• How to complete this task
Among the entries below, find each line with "magnifier" and show it.

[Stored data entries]

BEGIN

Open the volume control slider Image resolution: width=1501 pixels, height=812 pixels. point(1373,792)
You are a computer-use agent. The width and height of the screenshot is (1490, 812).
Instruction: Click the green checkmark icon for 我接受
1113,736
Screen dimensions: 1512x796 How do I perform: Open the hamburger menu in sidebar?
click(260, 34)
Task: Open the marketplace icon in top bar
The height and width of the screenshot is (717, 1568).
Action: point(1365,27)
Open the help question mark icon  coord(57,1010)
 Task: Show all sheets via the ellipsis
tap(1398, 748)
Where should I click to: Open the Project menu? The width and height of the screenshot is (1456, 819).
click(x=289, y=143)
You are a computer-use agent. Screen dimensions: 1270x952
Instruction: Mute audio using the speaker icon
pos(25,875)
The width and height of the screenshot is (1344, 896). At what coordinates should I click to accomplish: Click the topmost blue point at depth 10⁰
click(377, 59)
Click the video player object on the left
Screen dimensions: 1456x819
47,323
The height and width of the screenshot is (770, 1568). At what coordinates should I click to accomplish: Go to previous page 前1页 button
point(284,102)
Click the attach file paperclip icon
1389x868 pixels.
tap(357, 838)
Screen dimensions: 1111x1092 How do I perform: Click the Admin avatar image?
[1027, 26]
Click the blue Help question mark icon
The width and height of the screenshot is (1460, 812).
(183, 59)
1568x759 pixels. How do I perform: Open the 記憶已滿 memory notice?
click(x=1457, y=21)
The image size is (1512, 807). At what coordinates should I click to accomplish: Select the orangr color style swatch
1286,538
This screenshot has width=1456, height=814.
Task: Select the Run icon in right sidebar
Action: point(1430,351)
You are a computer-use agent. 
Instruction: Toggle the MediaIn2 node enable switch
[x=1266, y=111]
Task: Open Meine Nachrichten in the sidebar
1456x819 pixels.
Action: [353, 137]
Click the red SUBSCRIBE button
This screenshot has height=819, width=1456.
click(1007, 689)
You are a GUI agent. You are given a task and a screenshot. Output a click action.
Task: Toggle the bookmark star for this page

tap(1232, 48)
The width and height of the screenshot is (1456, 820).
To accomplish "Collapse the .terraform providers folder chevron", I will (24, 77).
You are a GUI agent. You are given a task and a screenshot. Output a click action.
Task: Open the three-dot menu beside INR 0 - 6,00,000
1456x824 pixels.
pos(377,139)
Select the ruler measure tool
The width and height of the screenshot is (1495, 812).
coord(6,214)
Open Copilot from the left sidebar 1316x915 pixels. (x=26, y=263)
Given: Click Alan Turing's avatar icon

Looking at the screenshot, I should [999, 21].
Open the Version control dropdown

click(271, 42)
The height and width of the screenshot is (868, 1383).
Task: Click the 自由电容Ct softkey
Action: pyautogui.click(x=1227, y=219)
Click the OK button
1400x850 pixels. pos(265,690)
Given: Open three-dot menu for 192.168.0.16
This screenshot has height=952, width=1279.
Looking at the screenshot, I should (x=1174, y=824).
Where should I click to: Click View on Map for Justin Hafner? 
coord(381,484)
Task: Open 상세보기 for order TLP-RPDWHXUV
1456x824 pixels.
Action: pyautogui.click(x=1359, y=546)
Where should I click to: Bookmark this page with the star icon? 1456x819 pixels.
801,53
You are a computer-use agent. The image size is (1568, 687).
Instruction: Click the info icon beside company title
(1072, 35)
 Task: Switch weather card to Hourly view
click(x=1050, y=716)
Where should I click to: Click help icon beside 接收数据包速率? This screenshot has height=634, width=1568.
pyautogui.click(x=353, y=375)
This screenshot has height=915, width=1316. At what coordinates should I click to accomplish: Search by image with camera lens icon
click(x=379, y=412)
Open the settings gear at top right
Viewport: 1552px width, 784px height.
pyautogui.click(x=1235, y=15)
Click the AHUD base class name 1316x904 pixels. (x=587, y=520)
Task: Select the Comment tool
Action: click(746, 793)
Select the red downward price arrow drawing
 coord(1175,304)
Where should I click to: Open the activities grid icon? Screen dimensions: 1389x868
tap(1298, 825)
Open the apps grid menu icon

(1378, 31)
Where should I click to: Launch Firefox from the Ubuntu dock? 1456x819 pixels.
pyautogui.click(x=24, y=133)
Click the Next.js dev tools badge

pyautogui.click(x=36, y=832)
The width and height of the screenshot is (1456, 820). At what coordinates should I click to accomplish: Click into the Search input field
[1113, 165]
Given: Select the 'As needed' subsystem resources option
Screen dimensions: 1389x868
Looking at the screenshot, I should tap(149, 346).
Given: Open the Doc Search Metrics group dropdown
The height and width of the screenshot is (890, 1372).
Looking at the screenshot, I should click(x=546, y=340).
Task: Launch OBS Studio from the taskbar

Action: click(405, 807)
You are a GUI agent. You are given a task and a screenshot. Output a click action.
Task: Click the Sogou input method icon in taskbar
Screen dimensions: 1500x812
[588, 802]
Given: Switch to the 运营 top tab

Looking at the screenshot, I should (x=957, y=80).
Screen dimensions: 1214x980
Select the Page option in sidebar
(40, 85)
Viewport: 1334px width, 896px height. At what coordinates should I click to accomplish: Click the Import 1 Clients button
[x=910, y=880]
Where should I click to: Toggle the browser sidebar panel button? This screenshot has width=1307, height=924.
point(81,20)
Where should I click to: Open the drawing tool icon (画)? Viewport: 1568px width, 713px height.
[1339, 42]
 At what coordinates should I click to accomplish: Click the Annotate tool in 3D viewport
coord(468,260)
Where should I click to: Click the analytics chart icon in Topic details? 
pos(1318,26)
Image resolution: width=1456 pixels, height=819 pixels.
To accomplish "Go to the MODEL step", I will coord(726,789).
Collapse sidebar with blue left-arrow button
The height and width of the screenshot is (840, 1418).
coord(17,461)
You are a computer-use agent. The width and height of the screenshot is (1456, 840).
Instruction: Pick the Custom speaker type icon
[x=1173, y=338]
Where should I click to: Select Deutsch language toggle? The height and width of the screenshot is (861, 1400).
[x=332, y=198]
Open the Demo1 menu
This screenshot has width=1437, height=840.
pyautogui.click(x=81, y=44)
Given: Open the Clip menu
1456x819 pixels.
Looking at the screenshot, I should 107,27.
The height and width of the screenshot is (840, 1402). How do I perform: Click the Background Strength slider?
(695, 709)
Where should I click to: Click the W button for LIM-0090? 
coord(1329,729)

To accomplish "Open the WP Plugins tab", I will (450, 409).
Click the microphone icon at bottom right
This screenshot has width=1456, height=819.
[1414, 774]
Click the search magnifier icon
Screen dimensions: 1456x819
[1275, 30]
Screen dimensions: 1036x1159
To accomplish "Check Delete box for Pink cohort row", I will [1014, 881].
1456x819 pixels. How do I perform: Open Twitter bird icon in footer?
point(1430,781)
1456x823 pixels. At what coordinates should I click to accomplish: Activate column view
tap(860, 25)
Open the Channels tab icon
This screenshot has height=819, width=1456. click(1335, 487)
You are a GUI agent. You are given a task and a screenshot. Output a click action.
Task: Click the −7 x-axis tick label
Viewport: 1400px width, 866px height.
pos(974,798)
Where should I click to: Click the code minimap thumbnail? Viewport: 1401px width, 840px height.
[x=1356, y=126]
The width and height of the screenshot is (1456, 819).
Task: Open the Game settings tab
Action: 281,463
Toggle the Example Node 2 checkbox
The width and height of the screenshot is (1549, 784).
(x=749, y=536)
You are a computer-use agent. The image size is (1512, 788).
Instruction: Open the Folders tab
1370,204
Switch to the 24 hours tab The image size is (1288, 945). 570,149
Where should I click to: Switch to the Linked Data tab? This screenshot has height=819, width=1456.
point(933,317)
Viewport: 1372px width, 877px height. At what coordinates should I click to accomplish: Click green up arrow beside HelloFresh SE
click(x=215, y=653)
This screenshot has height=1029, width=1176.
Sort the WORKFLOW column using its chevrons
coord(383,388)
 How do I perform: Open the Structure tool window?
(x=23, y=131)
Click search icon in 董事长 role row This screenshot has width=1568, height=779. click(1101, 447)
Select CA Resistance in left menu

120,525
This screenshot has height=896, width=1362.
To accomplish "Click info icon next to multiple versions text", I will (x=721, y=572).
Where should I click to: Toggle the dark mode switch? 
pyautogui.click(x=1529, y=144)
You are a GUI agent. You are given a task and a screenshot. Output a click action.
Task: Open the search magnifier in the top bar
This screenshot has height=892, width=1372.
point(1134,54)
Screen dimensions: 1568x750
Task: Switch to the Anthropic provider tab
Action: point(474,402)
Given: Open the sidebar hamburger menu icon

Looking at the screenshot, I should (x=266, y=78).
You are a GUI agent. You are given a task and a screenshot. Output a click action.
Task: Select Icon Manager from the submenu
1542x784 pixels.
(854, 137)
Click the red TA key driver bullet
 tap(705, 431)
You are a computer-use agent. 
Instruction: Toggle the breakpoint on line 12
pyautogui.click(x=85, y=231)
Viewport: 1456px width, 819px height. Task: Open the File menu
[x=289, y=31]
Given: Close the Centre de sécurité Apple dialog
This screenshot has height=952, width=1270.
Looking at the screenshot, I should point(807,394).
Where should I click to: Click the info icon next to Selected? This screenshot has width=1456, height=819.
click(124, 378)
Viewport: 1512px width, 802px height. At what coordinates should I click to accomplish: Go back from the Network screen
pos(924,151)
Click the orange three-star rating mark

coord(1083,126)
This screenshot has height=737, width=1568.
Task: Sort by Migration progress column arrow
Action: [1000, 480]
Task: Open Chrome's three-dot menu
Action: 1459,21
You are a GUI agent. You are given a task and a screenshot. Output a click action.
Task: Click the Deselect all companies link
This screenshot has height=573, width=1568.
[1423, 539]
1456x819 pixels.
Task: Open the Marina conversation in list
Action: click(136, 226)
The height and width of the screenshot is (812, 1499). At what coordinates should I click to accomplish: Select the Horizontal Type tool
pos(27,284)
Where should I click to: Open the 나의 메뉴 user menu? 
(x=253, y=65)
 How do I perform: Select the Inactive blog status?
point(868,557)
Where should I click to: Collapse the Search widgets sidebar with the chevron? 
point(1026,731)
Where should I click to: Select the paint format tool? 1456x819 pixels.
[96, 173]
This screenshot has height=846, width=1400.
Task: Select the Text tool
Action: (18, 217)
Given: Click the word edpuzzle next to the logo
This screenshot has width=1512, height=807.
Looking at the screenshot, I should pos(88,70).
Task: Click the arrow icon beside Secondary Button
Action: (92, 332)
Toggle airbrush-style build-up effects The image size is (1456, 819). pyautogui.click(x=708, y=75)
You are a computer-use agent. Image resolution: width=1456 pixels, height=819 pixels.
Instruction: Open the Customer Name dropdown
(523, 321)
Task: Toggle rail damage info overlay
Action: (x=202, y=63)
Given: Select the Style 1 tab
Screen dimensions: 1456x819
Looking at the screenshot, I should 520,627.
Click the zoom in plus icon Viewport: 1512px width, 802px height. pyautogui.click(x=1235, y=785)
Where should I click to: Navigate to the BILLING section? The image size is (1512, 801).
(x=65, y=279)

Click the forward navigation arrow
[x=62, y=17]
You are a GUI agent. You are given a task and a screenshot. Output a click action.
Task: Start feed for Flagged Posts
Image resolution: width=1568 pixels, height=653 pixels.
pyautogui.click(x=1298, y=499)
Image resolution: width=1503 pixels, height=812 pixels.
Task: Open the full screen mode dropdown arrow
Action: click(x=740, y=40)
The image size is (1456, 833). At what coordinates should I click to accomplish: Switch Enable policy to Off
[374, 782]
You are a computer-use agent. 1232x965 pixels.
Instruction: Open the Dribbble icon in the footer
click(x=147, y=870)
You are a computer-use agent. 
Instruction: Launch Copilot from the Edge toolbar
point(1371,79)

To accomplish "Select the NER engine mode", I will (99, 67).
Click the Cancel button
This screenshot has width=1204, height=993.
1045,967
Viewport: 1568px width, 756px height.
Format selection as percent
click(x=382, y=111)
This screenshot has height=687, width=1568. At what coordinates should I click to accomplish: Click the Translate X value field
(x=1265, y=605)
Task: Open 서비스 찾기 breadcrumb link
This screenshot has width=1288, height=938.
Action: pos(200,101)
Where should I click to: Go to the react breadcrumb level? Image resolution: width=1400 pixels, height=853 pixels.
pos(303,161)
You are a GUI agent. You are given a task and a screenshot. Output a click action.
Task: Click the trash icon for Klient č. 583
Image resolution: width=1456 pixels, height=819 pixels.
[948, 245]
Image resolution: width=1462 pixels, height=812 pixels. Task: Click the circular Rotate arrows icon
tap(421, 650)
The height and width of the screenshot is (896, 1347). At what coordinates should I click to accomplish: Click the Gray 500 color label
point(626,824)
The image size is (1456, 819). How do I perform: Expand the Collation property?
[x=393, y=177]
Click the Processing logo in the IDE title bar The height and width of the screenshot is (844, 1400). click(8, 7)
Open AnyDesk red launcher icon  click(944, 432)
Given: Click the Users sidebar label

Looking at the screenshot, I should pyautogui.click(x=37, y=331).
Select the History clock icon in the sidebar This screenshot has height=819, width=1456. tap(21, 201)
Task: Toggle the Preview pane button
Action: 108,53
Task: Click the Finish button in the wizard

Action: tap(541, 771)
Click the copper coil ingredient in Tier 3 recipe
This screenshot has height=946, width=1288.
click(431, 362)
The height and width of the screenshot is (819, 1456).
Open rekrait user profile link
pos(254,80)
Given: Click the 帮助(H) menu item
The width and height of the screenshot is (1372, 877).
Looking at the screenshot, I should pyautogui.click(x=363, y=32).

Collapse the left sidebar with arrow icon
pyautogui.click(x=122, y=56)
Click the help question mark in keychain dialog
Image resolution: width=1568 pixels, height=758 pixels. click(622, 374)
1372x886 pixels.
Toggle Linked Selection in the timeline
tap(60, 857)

END

• Exercise response
Click the search magnifier icon
Task: Open the search magnifier in the top bar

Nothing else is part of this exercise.